Collected data
::::::
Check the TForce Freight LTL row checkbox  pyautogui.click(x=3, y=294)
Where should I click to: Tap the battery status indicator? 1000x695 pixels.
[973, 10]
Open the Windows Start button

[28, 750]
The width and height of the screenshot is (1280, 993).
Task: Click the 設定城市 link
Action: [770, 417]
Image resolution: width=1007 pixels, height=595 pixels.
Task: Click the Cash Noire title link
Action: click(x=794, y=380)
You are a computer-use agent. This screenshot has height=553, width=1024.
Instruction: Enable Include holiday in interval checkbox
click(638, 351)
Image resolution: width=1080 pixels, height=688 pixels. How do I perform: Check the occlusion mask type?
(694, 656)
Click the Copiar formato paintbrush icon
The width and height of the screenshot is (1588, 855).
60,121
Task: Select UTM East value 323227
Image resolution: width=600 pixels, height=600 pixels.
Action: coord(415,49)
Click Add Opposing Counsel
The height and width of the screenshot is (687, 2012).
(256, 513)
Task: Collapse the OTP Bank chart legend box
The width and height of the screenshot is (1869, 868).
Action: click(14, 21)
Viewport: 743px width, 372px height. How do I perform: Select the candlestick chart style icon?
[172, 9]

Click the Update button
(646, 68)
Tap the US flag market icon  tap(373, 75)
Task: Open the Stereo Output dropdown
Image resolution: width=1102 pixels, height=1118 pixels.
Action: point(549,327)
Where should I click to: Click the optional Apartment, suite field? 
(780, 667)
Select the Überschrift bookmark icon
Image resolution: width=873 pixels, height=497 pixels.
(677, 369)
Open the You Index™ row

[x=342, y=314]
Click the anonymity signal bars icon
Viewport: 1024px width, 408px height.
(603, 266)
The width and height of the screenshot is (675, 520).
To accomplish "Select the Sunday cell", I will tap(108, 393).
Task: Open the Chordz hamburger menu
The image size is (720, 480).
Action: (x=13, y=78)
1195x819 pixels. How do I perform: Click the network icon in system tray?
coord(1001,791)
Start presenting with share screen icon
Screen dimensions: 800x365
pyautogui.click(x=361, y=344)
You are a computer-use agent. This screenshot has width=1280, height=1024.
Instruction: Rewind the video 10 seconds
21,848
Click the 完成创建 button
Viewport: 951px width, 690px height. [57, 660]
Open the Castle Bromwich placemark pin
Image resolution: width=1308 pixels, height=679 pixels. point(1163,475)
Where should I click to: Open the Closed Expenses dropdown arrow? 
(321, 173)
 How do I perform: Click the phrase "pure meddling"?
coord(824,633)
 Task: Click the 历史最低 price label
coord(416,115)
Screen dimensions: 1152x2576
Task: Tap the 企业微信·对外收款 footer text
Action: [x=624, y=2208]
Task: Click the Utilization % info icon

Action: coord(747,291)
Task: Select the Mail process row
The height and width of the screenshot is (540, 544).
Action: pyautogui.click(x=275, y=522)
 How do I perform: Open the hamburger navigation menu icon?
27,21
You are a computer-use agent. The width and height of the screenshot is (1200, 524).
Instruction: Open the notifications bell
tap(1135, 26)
::::::
* [PROBLEM DESCRIPTION]: Only those lines of the entries above that run from the line containing "Image resolution: width=1102" to the line containing "Select the Überschrift bookmark icon", both included, should be transcribed exactly.

* [ANSWER]:
Image resolution: width=1102 pixels, height=1118 pixels.
Action: point(549,327)
Where should I click to: Click the optional Apartment, suite field? 
(780, 667)
Select the Überschrift bookmark icon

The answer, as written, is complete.